TASK → If a line below contains the word "computer", count it. Please give the total and nothing else.

Source data:

::::::

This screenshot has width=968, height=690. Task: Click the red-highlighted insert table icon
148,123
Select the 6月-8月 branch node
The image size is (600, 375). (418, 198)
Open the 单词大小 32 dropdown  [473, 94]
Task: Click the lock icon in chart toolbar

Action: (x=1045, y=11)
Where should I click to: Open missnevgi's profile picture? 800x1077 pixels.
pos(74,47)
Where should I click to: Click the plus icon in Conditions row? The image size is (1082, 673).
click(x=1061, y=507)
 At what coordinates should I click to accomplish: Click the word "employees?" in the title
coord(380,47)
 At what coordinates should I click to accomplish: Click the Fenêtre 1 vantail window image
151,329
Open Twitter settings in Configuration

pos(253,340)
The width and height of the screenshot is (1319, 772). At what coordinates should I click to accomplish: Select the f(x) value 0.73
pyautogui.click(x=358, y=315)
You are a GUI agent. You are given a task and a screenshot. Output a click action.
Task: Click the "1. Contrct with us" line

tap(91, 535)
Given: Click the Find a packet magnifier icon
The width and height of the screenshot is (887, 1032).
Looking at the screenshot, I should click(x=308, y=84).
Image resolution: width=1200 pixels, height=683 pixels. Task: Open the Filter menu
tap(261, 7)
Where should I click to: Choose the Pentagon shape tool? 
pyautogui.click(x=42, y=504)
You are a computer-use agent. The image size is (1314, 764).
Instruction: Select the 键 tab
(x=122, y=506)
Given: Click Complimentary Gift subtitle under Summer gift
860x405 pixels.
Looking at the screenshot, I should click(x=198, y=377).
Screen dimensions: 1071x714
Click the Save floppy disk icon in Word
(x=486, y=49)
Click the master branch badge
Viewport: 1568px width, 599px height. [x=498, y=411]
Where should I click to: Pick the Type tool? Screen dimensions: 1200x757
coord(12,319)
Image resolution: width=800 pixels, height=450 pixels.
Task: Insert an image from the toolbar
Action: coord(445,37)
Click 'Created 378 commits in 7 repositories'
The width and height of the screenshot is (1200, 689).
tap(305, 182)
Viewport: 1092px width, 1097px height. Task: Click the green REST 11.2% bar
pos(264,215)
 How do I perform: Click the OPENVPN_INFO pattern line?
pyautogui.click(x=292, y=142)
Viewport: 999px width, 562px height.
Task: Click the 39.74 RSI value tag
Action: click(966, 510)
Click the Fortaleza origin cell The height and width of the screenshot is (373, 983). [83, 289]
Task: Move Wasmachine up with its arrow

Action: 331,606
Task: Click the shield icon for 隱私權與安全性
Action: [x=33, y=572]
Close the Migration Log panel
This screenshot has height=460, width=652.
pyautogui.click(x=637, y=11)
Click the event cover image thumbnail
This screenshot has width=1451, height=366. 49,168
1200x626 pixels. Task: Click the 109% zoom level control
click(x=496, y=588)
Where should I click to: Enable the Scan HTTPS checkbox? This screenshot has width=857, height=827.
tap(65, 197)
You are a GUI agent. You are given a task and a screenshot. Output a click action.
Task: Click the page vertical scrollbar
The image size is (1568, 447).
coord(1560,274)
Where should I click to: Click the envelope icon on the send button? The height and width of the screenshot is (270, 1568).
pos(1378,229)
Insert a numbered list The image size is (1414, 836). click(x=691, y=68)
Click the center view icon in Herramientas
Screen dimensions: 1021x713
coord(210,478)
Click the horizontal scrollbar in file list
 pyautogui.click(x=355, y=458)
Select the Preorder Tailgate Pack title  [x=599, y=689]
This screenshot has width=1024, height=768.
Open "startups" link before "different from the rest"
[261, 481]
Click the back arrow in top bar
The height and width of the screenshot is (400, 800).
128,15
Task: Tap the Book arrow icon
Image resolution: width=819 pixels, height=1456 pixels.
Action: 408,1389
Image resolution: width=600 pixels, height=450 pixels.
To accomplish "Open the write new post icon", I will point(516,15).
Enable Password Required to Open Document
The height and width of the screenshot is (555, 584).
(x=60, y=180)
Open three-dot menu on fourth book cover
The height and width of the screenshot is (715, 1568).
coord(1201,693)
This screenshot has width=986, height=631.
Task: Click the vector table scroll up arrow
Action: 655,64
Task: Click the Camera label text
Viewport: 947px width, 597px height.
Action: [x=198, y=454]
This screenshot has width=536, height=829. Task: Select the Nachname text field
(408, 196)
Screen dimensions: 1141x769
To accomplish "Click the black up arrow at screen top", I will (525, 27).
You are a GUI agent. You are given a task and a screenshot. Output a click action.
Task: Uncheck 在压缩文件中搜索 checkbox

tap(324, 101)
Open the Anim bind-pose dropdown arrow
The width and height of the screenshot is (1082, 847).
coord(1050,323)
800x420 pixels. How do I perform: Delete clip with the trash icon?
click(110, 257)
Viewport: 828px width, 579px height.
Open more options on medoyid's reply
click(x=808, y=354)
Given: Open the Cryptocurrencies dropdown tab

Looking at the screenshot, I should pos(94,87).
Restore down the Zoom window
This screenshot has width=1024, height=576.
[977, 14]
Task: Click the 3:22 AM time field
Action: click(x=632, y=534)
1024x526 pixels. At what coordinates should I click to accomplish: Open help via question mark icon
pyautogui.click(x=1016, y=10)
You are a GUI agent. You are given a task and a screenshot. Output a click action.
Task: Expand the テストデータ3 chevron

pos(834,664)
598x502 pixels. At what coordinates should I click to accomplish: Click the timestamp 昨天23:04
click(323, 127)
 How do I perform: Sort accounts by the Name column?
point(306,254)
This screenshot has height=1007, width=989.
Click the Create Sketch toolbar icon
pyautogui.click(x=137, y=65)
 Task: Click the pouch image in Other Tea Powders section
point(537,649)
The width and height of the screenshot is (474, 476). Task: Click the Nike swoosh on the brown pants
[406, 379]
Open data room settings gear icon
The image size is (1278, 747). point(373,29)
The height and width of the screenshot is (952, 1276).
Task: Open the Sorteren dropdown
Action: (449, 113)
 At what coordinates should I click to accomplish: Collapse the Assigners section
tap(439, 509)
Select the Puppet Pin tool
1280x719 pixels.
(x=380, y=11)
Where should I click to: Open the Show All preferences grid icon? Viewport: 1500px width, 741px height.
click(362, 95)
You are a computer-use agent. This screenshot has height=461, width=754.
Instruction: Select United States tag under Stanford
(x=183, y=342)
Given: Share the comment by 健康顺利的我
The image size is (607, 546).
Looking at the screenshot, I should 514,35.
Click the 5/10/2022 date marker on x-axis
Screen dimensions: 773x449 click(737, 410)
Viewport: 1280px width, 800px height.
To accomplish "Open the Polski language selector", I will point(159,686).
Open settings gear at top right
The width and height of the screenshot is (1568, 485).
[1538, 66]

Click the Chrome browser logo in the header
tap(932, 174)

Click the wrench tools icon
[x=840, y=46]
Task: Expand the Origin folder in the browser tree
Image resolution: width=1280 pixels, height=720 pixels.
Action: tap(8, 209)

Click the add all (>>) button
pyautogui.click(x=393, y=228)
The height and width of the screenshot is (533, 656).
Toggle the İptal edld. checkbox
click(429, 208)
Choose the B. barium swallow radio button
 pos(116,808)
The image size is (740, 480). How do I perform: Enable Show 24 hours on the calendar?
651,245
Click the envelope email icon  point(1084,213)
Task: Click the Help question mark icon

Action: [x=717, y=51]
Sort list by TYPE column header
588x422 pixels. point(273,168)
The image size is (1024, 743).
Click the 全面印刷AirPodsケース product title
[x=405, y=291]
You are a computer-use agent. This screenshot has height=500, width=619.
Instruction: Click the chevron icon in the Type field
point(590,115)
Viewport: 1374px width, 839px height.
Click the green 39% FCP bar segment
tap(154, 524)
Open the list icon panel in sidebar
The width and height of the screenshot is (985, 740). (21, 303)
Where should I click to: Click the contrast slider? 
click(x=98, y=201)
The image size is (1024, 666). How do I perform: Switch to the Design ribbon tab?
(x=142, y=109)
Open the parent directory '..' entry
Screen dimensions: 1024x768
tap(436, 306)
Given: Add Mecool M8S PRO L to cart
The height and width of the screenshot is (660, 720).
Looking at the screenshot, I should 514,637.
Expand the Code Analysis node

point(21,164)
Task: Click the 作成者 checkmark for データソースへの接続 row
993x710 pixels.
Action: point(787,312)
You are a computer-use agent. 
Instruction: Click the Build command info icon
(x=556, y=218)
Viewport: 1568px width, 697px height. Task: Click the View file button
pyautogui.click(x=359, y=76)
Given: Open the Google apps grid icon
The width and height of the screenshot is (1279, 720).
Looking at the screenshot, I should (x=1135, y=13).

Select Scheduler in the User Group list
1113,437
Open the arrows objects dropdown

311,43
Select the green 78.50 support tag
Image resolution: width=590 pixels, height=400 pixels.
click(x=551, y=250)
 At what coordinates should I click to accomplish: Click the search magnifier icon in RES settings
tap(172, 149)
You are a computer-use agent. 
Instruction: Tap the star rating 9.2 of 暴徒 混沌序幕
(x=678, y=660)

::::::

EXERCISE RESULT → 5